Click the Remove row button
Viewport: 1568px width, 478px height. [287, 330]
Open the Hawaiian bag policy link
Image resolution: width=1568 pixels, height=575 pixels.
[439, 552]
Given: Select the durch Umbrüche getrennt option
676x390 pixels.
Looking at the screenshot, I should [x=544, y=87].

====

● Task brief
Each record above has to be printed again, word for word.

● Written reply
Click the Remove row button
Viewport: 1568px width, 478px height. [287, 330]
Open the Hawaiian bag policy link
Image resolution: width=1568 pixels, height=575 pixels.
[439, 552]
Given: Select the durch Umbrüche getrennt option
676x390 pixels.
Looking at the screenshot, I should [x=544, y=87].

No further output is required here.